映画「ホビット 竜に奪われた王国」は2月28日(金)新宿ピカデリー・丸の内ピカデリーほか全国ロードショー。

☆「ホビット 竜に奪われた王国」ストーリー

それは、「ロード・オブ・ザ・リング」の60年前――。小さくて臆病なホビット族のビルボ・バギンズが、危険に満ちた冒険の旅に乗り出した。旅の仲間は、魔法使いのガンダルフと勇敢なるドワーフの一行。目的はすべて炎で焼き尽くし、一頭で一国を滅ぼすと伝えられる恐ろしい竜から、奪われた王国を取り戻すこと。だが、竜の棲む山を目指す彼らの行く手を、阻むものたちが次々と現れる。
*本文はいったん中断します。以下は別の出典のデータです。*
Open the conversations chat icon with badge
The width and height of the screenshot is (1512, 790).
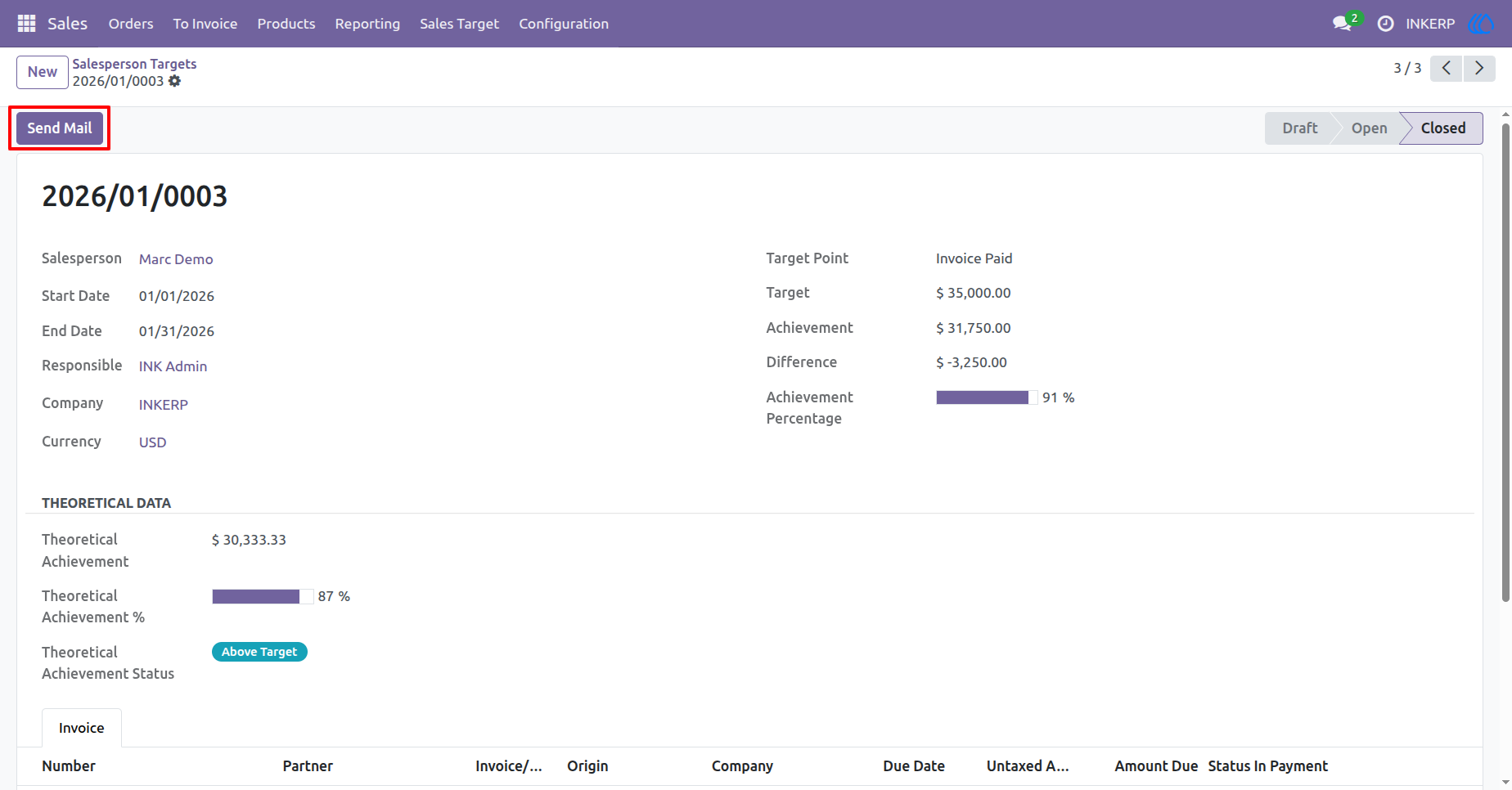coord(1344,23)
森でどう猛で巨大なクモの群れと戦い、エルフの牢獄に閉じ込められ、激流を下りながら凶暴なオークたちとの死闘を繰り広げ、たどり着いた湖の町では人間たちに捕まってしまう。そして、彼方にそびえるはなれ山に待つ最強の敵、スマウグ――果たして彼らは、竜のもとにたどり着き、王国を取り戻すことが出来るのか――!?